● **What you should do**: Please retype all the data below exactly, line for line.

● **Source data**:
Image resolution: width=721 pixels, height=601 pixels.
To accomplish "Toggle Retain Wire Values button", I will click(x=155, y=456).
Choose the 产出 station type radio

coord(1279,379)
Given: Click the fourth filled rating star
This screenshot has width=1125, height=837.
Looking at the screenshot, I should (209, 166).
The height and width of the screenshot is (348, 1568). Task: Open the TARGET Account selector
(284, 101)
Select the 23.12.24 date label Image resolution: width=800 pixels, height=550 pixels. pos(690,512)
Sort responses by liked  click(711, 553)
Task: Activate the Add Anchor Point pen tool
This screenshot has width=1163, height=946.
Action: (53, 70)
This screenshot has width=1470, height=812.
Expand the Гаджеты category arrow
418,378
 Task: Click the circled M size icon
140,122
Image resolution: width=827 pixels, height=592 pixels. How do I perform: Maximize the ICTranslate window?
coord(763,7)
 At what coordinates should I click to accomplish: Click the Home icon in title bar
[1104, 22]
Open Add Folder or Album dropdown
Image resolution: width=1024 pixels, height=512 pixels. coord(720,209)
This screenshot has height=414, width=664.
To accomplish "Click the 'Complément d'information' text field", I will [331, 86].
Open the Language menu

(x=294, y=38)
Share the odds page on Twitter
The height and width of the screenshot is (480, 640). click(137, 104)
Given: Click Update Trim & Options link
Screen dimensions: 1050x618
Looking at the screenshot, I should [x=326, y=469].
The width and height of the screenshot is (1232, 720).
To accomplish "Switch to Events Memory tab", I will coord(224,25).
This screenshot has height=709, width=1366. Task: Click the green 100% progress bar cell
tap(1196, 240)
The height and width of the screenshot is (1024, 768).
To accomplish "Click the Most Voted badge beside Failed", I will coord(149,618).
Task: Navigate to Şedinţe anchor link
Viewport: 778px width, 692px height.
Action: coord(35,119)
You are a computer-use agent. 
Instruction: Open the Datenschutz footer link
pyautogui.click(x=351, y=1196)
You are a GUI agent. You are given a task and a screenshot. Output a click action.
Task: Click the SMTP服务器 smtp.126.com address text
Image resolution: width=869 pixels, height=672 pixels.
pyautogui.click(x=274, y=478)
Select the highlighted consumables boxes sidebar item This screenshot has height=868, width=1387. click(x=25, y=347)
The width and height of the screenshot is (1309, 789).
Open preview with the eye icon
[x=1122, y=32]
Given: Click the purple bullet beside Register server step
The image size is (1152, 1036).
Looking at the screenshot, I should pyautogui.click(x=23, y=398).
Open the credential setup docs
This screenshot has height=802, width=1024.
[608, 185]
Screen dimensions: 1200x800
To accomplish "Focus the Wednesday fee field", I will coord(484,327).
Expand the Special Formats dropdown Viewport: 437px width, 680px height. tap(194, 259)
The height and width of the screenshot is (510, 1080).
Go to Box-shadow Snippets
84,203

● **Output of the exercise**:
Image resolution: width=721 pixels, height=601 pixels.
To accomplish "Toggle Retain Wire Values button", I will click(x=155, y=456).
Choose the 产出 station type radio

coord(1279,379)
Given: Click the fourth filled rating star
This screenshot has width=1125, height=837.
Looking at the screenshot, I should (209, 166).
The height and width of the screenshot is (348, 1568). Task: Open the TARGET Account selector
(284, 101)
Select the 23.12.24 date label Image resolution: width=800 pixels, height=550 pixels. pos(690,512)
Sort responses by liked  click(711, 553)
Task: Activate the Add Anchor Point pen tool
This screenshot has width=1163, height=946.
Action: (53, 70)
This screenshot has width=1470, height=812.
Expand the Гаджеты category arrow
418,378
 Task: Click the circled M size icon
140,122
Image resolution: width=827 pixels, height=592 pixels. How do I perform: Maximize the ICTranslate window?
coord(763,7)
 At what coordinates should I click to accomplish: Click the Home icon in title bar
[1104, 22]
Open Add Folder or Album dropdown
Image resolution: width=1024 pixels, height=512 pixels. coord(720,209)
This screenshot has height=414, width=664.
To accomplish "Click the 'Complément d'information' text field", I will [331, 86].
Open the Language menu

(x=294, y=38)
Share the odds page on Twitter
The height and width of the screenshot is (480, 640). click(137, 104)
Given: Click Update Trim & Options link
Screen dimensions: 1050x618
Looking at the screenshot, I should [x=326, y=469].
The width and height of the screenshot is (1232, 720).
To accomplish "Switch to Events Memory tab", I will coord(224,25).
This screenshot has height=709, width=1366. Task: Click the green 100% progress bar cell
tap(1196, 240)
The height and width of the screenshot is (1024, 768).
To accomplish "Click the Most Voted badge beside Failed", I will coord(149,618).
Task: Navigate to Şedinţe anchor link
Viewport: 778px width, 692px height.
Action: coord(35,119)
You are a computer-use agent. 
Instruction: Open the Datenschutz footer link
pyautogui.click(x=351, y=1196)
You are a GUI agent. You are given a task and a screenshot. Output a click action.
Task: Click the SMTP服务器 smtp.126.com address text
Image resolution: width=869 pixels, height=672 pixels.
pyautogui.click(x=274, y=478)
Select the highlighted consumables boxes sidebar item This screenshot has height=868, width=1387. click(x=25, y=347)
The width and height of the screenshot is (1309, 789).
Open preview with the eye icon
[x=1122, y=32]
Given: Click the purple bullet beside Register server step
The image size is (1152, 1036).
Looking at the screenshot, I should pyautogui.click(x=23, y=398).
Open the credential setup docs
This screenshot has height=802, width=1024.
[608, 185]
Screen dimensions: 1200x800
To accomplish "Focus the Wednesday fee field", I will coord(484,327).
Expand the Special Formats dropdown Viewport: 437px width, 680px height. tap(194, 259)
The height and width of the screenshot is (510, 1080).
Go to Box-shadow Snippets
84,203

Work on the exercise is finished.